> **AIM OF THE EXERCISE**: Each record should be copied exactly, and none of them omitted.

> **RECORDED DATA**:
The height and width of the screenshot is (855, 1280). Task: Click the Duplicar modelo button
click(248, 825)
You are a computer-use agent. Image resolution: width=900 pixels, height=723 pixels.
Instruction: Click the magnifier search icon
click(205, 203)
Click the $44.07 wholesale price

> **OUTPUT OF THE EXERCISE**:
The height and width of the screenshot is (855, 1280). Task: Click the Duplicar modelo button
click(248, 825)
You are a computer-use agent. Image resolution: width=900 pixels, height=723 pixels.
Instruction: Click the magnifier search icon
click(205, 203)
Click the $44.07 wholesale price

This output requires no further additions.